We sat side by side, pursing cups of tea between long fingers as we watched the fire spit and swallow the shards of gold & yellow.
She choice valiant adjectives like strands of pearls to place beside the man she loved, the man she had always loved. A man who picked up a hammer for the first time to feed the mouths of his children. A man who dropped dreams like gum drops to come to grips with the one in the mirror.
“Everything that he once did, the things he was known for, were stripped away. And he really had to learn who he was,” she said.
That’s what happens, I thought. When hardships strike and the ship rocks, that is what happens. When suddenly the accomplishments on paper cannot cradle you soundly across the night. When you realize, for the first time maybe, that they never could carry you. But they could distract you. And they could make you think that they were the things–the very, very things– to fill you like watering cans with goodness & value & worth in this world.
I walked away from the coziness of our tea date thanking the gods of conversation for bringing us together to talk & whisper over the deeper things in life.
I walked into the darkness of the roadside, to fumble with keys, and buckle myself in, and think a little longer about who I am in this world. And what parts of me have I wanted to shed like skin. And what inches & angles of me would I be proud to tell a slew of children about one day. The Ones Who Call Me a Word So Sacred as Mama.

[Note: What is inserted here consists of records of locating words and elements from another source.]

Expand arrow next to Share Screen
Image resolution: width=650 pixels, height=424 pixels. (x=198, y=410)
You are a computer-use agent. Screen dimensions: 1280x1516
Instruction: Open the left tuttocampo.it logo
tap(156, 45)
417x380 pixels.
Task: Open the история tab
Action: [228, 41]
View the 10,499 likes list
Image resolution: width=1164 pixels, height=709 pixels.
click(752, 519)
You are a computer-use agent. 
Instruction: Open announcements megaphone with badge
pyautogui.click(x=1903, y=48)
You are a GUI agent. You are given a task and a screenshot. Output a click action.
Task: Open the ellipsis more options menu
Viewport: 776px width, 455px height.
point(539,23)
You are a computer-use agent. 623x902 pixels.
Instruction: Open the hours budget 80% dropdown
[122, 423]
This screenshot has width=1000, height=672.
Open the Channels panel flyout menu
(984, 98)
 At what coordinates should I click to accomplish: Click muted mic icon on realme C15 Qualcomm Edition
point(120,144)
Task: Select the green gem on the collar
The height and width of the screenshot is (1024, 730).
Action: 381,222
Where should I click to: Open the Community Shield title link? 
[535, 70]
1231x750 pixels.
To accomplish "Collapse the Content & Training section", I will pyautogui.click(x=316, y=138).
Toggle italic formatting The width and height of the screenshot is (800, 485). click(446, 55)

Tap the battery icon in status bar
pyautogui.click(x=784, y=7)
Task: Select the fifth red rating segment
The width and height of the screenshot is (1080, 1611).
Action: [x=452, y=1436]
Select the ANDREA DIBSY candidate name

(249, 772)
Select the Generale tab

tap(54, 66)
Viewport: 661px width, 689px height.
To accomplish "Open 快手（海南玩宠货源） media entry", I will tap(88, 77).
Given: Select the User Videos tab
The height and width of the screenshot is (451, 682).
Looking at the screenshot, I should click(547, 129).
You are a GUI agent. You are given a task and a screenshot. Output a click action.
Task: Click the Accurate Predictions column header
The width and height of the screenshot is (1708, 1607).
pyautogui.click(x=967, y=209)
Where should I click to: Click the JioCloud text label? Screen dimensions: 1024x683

I felt the whispers closing in around me, catching my breath with their conviction. Know who you are, know why that matters. All the whispers I have never stayed quiet long enough to hear when Facebook can give me my instant validation & Twitter can remind me that I am worthy of followers. No, I never hear the conviction when I go to sleep with knees still soggy from trudging in the Muds of Other People all day, the ones who assure me that I have weight in this world. That I matter. That I fit. That I won’t float away tomorrow.
We need to know who we are in all of this.
And maybe I am being too pushy in including you with my sentences but I know that I need to know who I am in all of this– not what I do, not who I know, not the recommendations beside my name or the accolades that stack like ornaments on the stronger elm branches. We need to be stronger than those things, fiercer in finding other things. We need to know who we are… and what that means to the world.
Like if tomorrow we are to drop anything we have ever done by the roadside. Like if tomorrow we are called to survive on who we actually are when the world stops watching. Like if tomorrow I will stroll right up to you and not think to ask, So What Do You Do? No, not that. But who the heck are you? And what does that mean to people? And does it make your stomach turn or are you grateful for that person in the mirror? And have you tried to change? And are you fixing things now? And what are you cluttering up your mouth with to keep from saying, “This is me. Broken, yes. Learning, yes. Trying, always. But this is me. And I wouldn’t want to slip into the skins of anyone else. Because there is a reason for me. Yes, there is a reason for me in this world.”
You see that last line? That is the hardest part. I am so sure of it. That is the hardest thing to declare in the whole of this world… that we think there is a reason to be alive in this world. That we believe there is a reason why we were created from dust & bones to bring something to this world that was not here before us.
You are called to be a brick.
When someone comes to you and asks about you, you are called to be a brick. In the knowing or the not knowing, it really does not matter. In the figuring or the finding or the falling or the failing, you are called to be the brick in the group. Not the walking resume. Not the one who hangs accomplishments in the air. But the brick who says louder than most that you don’t have it all figured out. That you will probably go to a rocking chair not having it all figured out. But that this life is real & fleshy for that reason. To fall a little. And get knocked on your face. And have dignity stripped. And have joy rush in. And that nothing in the span of this time on earth is perfect but you did not come here for perfection.
You came here just to fall & fail long enough and hard enough so that you could be the solid brick for when others fall on you & admit their failures to you.
And you are a layer of the foundation. An intricate layer of the foundation.
And you are a chunk, a building block of history that does not glean a repeat.
And you are solid. You are as as solid as my sureness that there is a mighty, mighty reason for you.